***** GIVEN DATA

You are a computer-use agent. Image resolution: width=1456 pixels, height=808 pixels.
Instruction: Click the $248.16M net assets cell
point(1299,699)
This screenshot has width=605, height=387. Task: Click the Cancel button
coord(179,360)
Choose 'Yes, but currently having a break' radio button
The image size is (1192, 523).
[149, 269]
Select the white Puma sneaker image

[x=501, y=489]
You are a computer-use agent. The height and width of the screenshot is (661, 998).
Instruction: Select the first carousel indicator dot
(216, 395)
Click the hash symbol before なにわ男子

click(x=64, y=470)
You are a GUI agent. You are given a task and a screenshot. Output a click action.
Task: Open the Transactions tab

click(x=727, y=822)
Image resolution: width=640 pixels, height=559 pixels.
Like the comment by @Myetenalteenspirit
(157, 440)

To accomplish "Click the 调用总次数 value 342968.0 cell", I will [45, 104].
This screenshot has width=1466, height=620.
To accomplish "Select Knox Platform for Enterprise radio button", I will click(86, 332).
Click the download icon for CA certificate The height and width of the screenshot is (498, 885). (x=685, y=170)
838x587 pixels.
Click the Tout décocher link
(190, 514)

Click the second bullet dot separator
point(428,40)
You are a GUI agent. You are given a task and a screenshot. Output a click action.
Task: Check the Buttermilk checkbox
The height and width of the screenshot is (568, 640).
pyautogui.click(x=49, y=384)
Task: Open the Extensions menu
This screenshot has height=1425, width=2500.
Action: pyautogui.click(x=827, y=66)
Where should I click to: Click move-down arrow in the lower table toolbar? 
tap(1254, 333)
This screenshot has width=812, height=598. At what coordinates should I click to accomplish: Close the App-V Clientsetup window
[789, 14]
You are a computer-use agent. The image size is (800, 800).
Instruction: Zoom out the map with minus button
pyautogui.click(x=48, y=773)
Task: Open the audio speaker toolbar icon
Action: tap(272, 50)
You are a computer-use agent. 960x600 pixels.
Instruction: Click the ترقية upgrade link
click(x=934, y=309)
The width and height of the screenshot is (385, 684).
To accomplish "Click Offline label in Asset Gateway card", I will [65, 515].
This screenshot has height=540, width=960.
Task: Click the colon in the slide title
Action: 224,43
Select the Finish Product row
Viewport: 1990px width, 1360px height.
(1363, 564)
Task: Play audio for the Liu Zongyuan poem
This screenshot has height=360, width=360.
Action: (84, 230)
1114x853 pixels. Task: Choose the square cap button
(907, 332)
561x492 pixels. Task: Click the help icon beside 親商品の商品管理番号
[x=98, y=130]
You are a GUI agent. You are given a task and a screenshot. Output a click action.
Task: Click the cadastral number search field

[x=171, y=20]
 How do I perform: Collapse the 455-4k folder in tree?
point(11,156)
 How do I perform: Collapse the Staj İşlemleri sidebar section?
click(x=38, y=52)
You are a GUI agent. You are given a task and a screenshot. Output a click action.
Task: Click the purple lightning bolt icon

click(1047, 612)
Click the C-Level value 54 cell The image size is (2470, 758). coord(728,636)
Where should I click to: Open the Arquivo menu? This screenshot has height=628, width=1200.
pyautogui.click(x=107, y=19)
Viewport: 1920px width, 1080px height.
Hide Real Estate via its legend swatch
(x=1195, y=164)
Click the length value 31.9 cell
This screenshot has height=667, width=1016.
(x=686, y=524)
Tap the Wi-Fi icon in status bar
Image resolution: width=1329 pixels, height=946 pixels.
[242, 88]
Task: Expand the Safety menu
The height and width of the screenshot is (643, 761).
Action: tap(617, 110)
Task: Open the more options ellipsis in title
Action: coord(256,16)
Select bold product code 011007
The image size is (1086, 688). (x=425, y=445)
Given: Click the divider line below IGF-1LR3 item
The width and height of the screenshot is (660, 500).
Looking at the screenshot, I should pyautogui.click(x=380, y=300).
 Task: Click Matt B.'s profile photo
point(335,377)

**********

__TASK TO COMPLETE__
Return all of the data above verbatim, line for line, from the first line to the last.

__EXERCISE OUTPUT__
You are a computer-use agent. Image resolution: width=1456 pixels, height=808 pixels.
Instruction: Click the $248.16M net assets cell
point(1299,699)
This screenshot has width=605, height=387. Task: Click the Cancel button
coord(179,360)
Choose 'Yes, but currently having a break' radio button
The image size is (1192, 523).
[149, 269]
Select the white Puma sneaker image

[x=501, y=489]
You are a computer-use agent. The height and width of the screenshot is (661, 998).
Instruction: Select the first carousel indicator dot
(216, 395)
Click the hash symbol before なにわ男子

click(x=64, y=470)
You are a GUI agent. You are given a task and a screenshot. Output a click action.
Task: Open the Transactions tab

click(x=727, y=822)
Image resolution: width=640 pixels, height=559 pixels.
Like the comment by @Myetenalteenspirit
(157, 440)

To accomplish "Click the 调用总次数 value 342968.0 cell", I will [45, 104].
This screenshot has width=1466, height=620.
To accomplish "Select Knox Platform for Enterprise radio button", I will click(86, 332).
Click the download icon for CA certificate The height and width of the screenshot is (498, 885). (x=685, y=170)
838x587 pixels.
Click the Tout décocher link
(190, 514)

Click the second bullet dot separator
point(428,40)
You are a GUI agent. You are given a task and a screenshot. Output a click action.
Task: Check the Buttermilk checkbox
The height and width of the screenshot is (568, 640).
pyautogui.click(x=49, y=384)
Task: Open the Extensions menu
This screenshot has height=1425, width=2500.
Action: pyautogui.click(x=827, y=66)
Where should I click to: Click move-down arrow in the lower table toolbar? 
tap(1254, 333)
This screenshot has width=812, height=598. At what coordinates should I click to accomplish: Close the App-V Clientsetup window
[789, 14]
You are a computer-use agent. The image size is (800, 800).
Instruction: Zoom out the map with minus button
pyautogui.click(x=48, y=773)
Task: Open the audio speaker toolbar icon
Action: tap(272, 50)
You are a computer-use agent. 960x600 pixels.
Instruction: Click the ترقية upgrade link
click(x=934, y=309)
The width and height of the screenshot is (385, 684).
To accomplish "Click Offline label in Asset Gateway card", I will [65, 515].
This screenshot has height=540, width=960.
Task: Click the colon in the slide title
Action: 224,43
Select the Finish Product row
Viewport: 1990px width, 1360px height.
(1363, 564)
Task: Play audio for the Liu Zongyuan poem
This screenshot has height=360, width=360.
Action: (84, 230)
1114x853 pixels. Task: Choose the square cap button
(907, 332)
561x492 pixels. Task: Click the help icon beside 親商品の商品管理番号
[x=98, y=130]
You are a GUI agent. You are given a task and a screenshot. Output a click action.
Task: Click the cadastral number search field

[x=171, y=20]
 How do I perform: Collapse the 455-4k folder in tree?
point(11,156)
 How do I perform: Collapse the Staj İşlemleri sidebar section?
click(x=38, y=52)
You are a GUI agent. You are given a task and a screenshot. Output a click action.
Task: Click the purple lightning bolt icon

click(1047, 612)
Click the C-Level value 54 cell The image size is (2470, 758). coord(728,636)
Where should I click to: Open the Arquivo menu? This screenshot has height=628, width=1200.
pyautogui.click(x=107, y=19)
Viewport: 1920px width, 1080px height.
Hide Real Estate via its legend swatch
(x=1195, y=164)
Click the length value 31.9 cell
This screenshot has height=667, width=1016.
(x=686, y=524)
Tap the Wi-Fi icon in status bar
Image resolution: width=1329 pixels, height=946 pixels.
[242, 88]
Task: Expand the Safety menu
The height and width of the screenshot is (643, 761).
Action: tap(617, 110)
Task: Open the more options ellipsis in title
Action: coord(256,16)
Select bold product code 011007
The image size is (1086, 688). (x=425, y=445)
Given: Click the divider line below IGF-1LR3 item
The width and height of the screenshot is (660, 500).
Looking at the screenshot, I should pyautogui.click(x=380, y=300).
 Task: Click Matt B.'s profile photo
point(335,377)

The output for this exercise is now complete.